→ **PAGE EXCERPT**:

The Mixed Tape

I believe in honesty.

In a sea of complete bullshit, people telling tales to get ahead, I feel
alone.  I’m looking for someone who will tell me their truth.

I used to find this truth in records.  They’re the ones I love the most. 
Joni Mitchell’s "Blue".  And Jackson Browne’s "Late For The Sky".  They’re
directly from their heart to mine.

Kelly Clarkson does a good job on "Since U Been Gone", but not for a minute
do I think it comes directly from her heart.  She’s singing a song, she’s
performing, it’s all part of the sausage factory, spewing money at the end.  I
can’t relate to the guy who wrote the song, her or the people who purveyed it. 
They searched forever for the right vehicle.  One that would push her one step
forward in the musical hemisphere, insure she’s a star.  And that just doesn’t
resonate with me.

→ **REQUIRED WORK**:
[1] Name every musician mentioned in the essay "The Mixed Tape" above.
[2] In the essay "The Mixed Tape," which song does the writer say Kelly Clarkson does a good job on?

→ **INFORMATION PROVIDED**:
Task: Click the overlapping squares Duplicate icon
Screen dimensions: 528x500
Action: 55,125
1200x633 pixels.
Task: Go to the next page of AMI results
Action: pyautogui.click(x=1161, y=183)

→ **PROBLEM SOLUTIONS**:
[1] Joni Mitchell, Jackson Browne, Kelly Clarkson

[2] "Since U Been Gone"